Most homeowners that do not live full-time at their property in Mexico also have to hire a year-round property manager. Property upkeep & taking care of unexpected repairs is a tall order. They will usually take care of preventative property care, routine maintenance, unexpected repairs, emergency fixes, pool care, gardener, cleaning services, & payment of your monthly utility bills.
Lack of Diversification
Investing in risky asset classes (like buying real estate in Mexico) requires diversification to generate a higher long-term return. You also need to diversify across different types of investments, or asset classes, to maximize your long-term, risk-adjusted return. Real estate is a great component to have in a portfolio because it can act as a hedge against inflation (real estate tends to be more correlated to inflation than other asset classes), but it generally is not very attractive on its own.
It is Illiquid
Another one of the main risks of buying real estate in Mexico is that it can be hard to predict how long it will take for a residential property to sell (and it often feels like the more eager you are to sell, the longer it takes).
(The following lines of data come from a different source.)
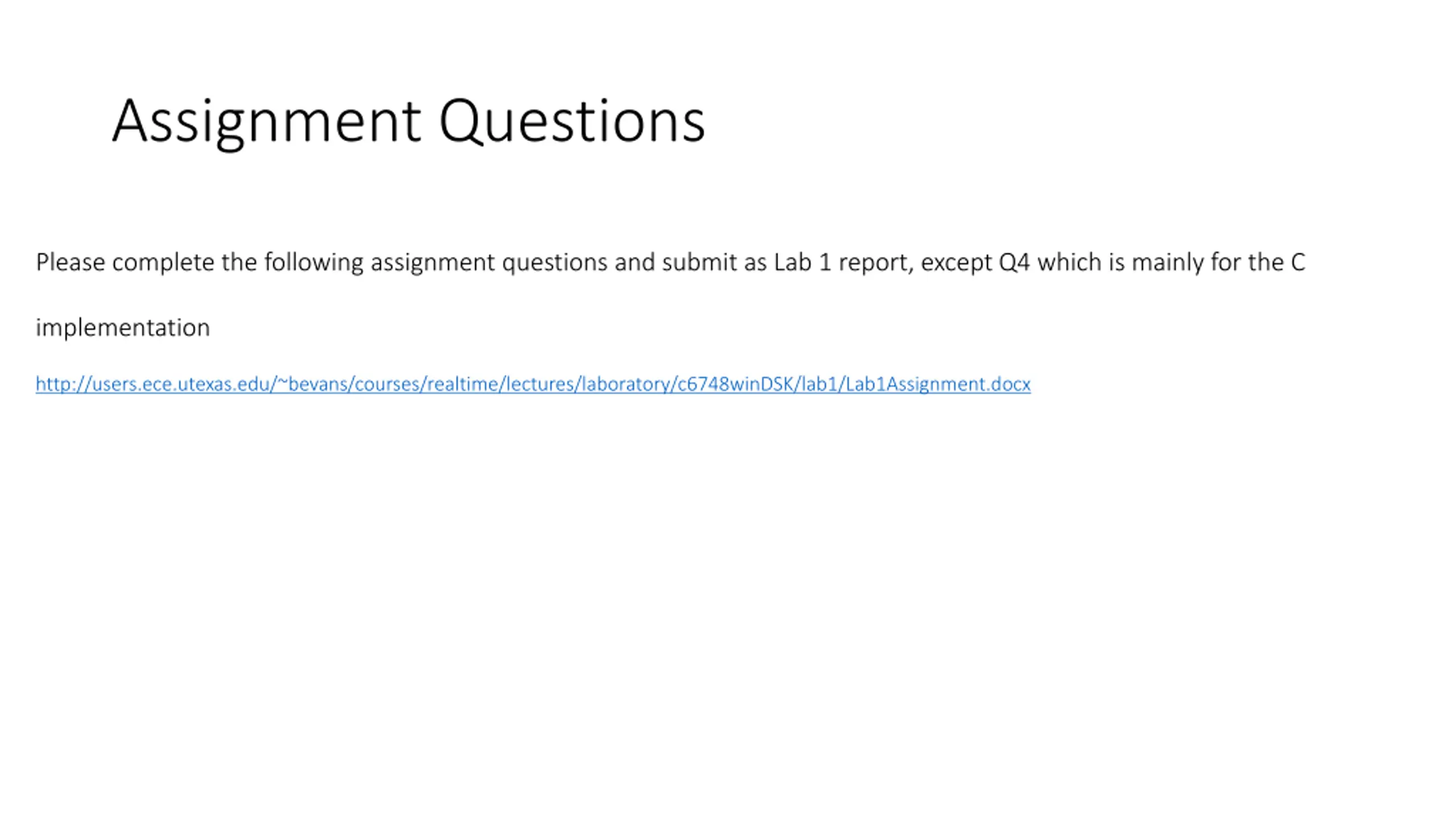Open the Lab1Assignment.docx hyperlink

[533, 384]
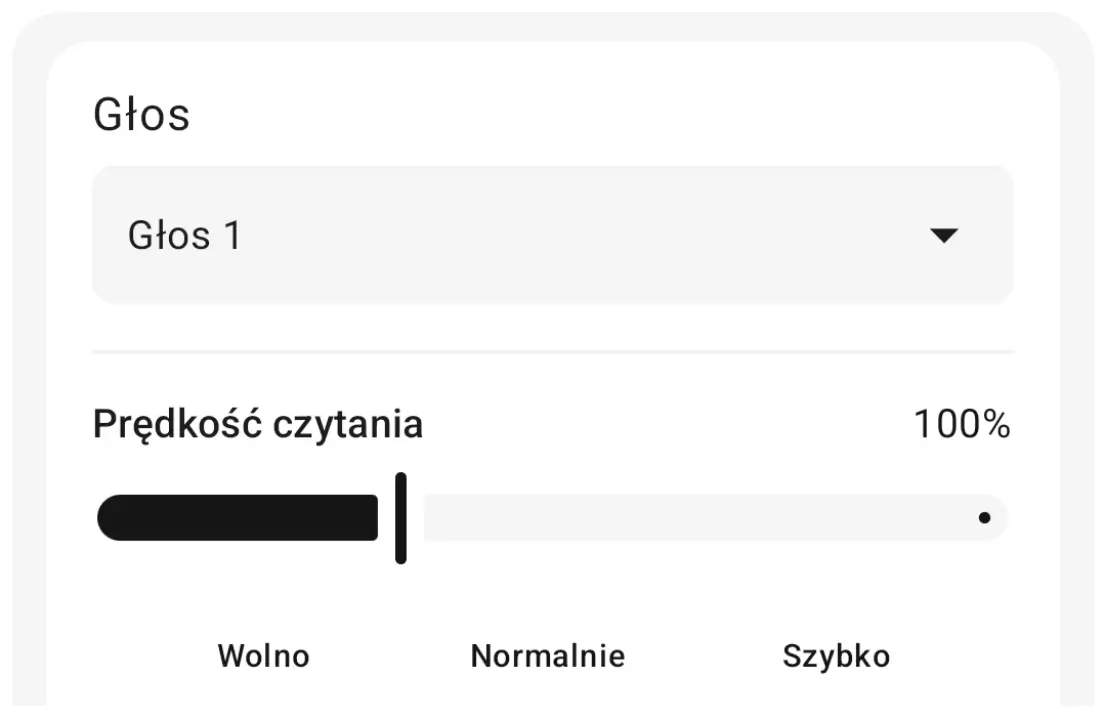Click the 100% speed value label
1106x718 pixels.
(x=961, y=424)
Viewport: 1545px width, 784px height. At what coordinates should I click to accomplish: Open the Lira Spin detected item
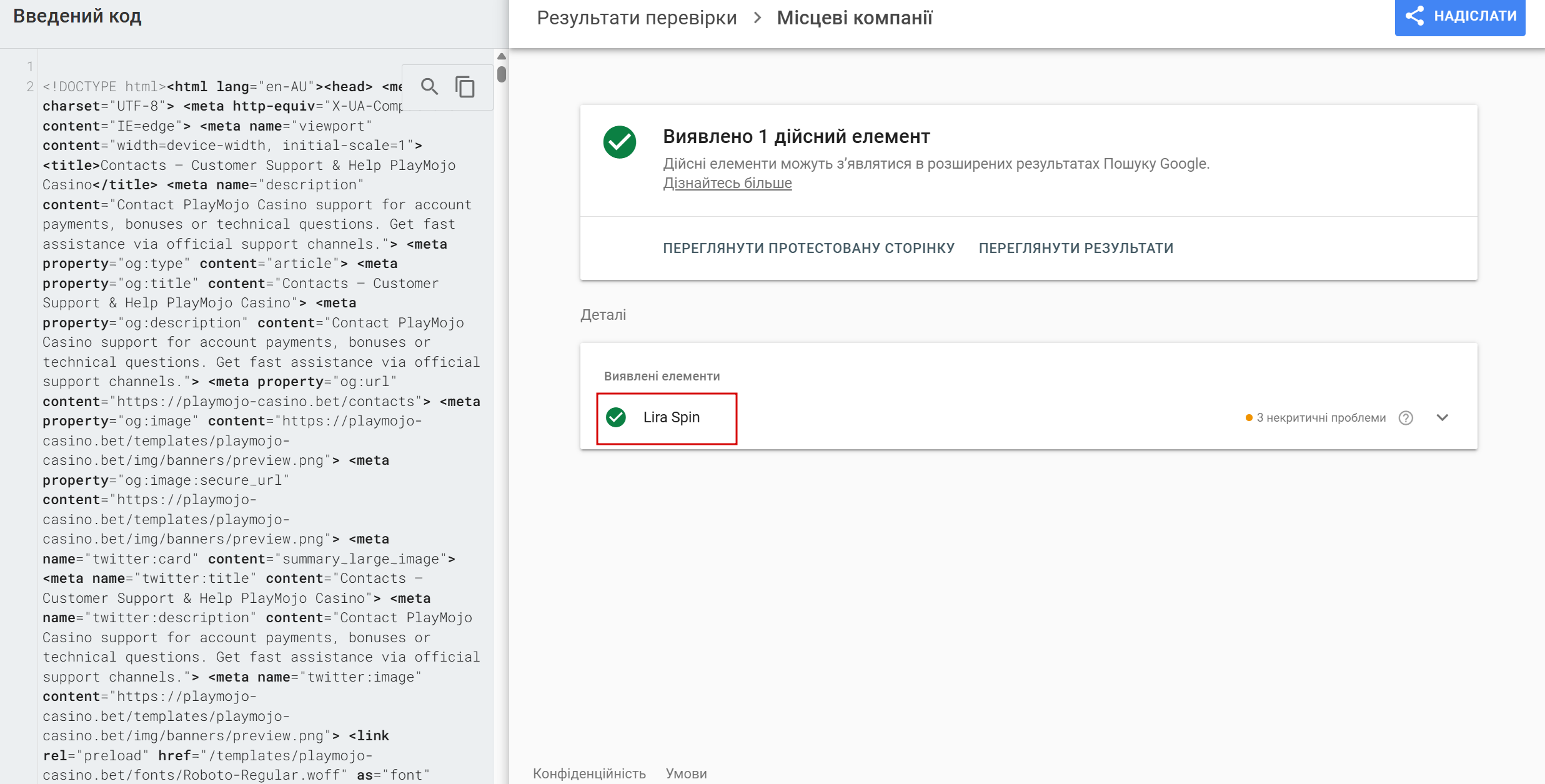(671, 417)

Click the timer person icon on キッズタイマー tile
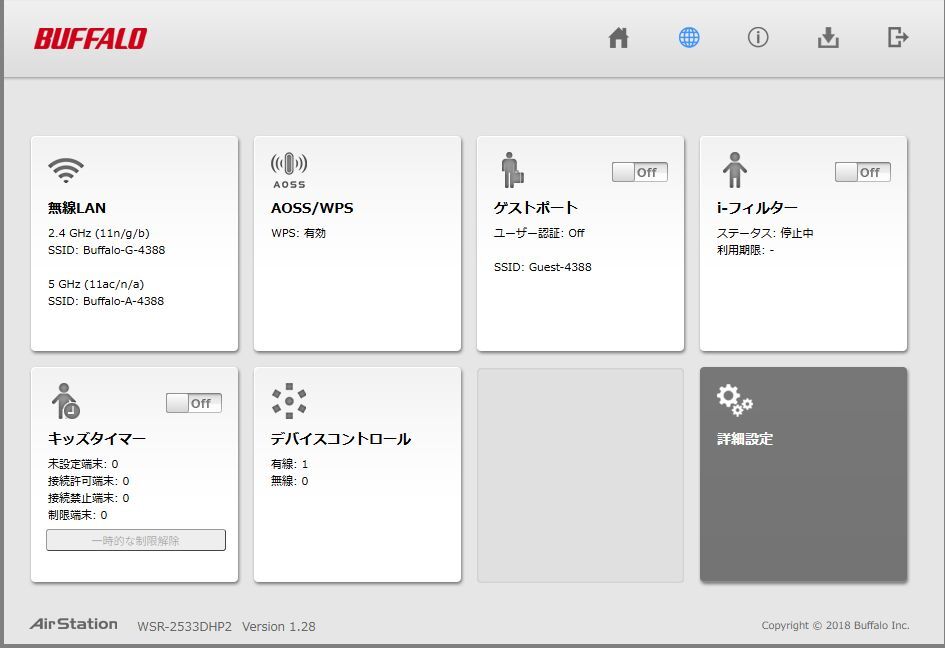64,400

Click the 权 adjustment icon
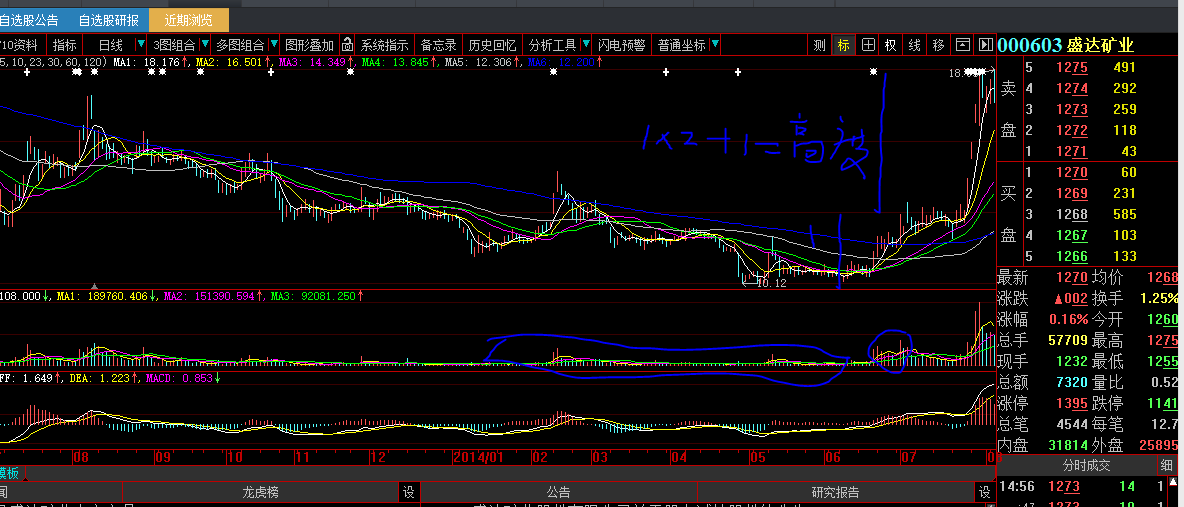pos(890,45)
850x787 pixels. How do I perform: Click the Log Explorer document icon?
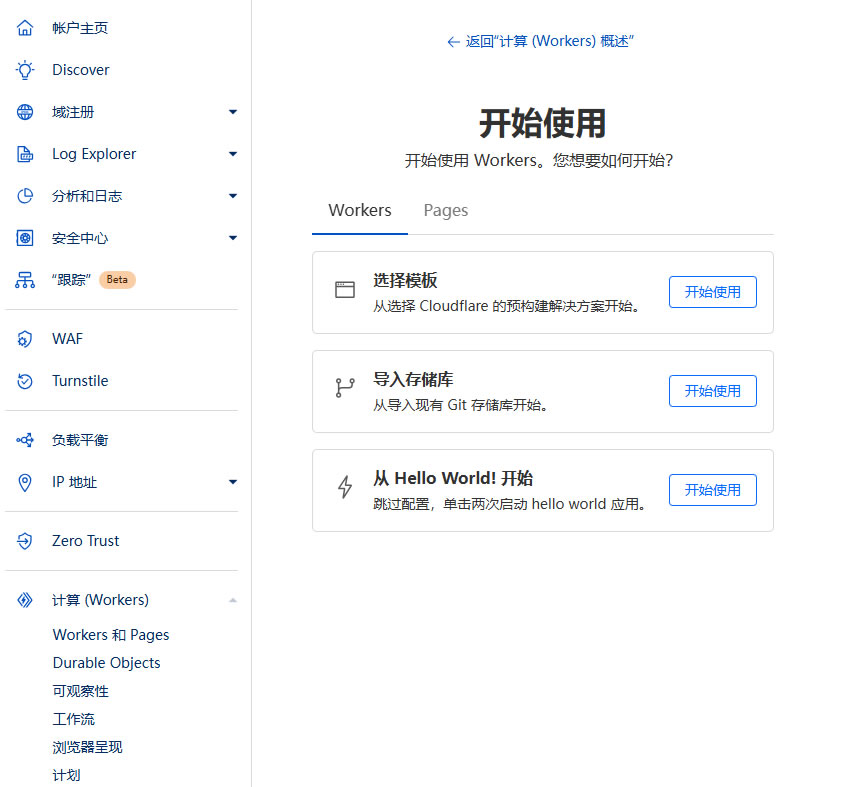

Are you thinking about purchasing your rental property in Mexico as soon as possible because you’re disappointed you’ve missed the property price growth over the last decade?
Have you heard of FOMO? The Fear Of Missing Out. It’s an understandable emotion, but investing with emotion leads to bad judgment.
It usually happens at the end stage of every property cycle when people read of the windfalls made by those who bought a rental property a few years ago. For this exact reason, that is the time investors need to be most cautious. This type of emotion is what makes investors easy prey for the property marketers who will offer you a way to get rich quickly. Make sure to be strategic and not emotional about your purchase.
You Want to Get Rich Quick
Many new investors think they can purchase a rental property in Mexico to get rich quickly. However, property investing is a long-term endeavor.
Property investment is a game of finance with some real estate thrown in the middle. To get into real estate investing, you should have a stable income and a financial buffer to see you through the inevitable rainy days ahead.